AIM OF THE EXERCISE —
Wherever "Given" appears in a line of the listing, report that line.

[Start of section]

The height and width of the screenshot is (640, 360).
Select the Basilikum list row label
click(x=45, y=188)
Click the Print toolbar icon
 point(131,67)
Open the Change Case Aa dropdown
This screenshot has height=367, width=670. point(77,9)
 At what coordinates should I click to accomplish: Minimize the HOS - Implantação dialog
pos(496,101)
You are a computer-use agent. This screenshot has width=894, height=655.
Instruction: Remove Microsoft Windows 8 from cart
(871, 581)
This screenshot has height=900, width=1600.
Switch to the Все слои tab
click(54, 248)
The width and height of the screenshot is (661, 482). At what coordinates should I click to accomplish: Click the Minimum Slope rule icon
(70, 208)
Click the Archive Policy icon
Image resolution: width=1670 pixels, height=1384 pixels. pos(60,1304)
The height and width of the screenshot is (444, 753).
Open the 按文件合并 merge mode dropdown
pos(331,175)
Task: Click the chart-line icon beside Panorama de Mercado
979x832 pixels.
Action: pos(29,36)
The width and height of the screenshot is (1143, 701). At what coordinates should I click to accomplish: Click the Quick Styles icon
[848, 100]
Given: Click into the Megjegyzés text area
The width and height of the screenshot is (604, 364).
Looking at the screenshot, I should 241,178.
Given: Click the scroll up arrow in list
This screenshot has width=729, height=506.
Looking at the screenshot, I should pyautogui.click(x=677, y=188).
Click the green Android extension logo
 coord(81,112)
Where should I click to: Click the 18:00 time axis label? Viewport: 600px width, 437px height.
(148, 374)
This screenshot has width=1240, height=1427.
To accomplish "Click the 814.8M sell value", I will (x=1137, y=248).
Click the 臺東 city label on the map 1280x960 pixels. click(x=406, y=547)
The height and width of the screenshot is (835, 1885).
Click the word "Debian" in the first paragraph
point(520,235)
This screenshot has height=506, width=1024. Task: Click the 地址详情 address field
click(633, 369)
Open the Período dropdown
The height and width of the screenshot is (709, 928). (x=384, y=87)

[End of section]

WRITTEN ANSWER —
Given: Click into the Megjegyzés text area
Given: Click the scroll up arrow in list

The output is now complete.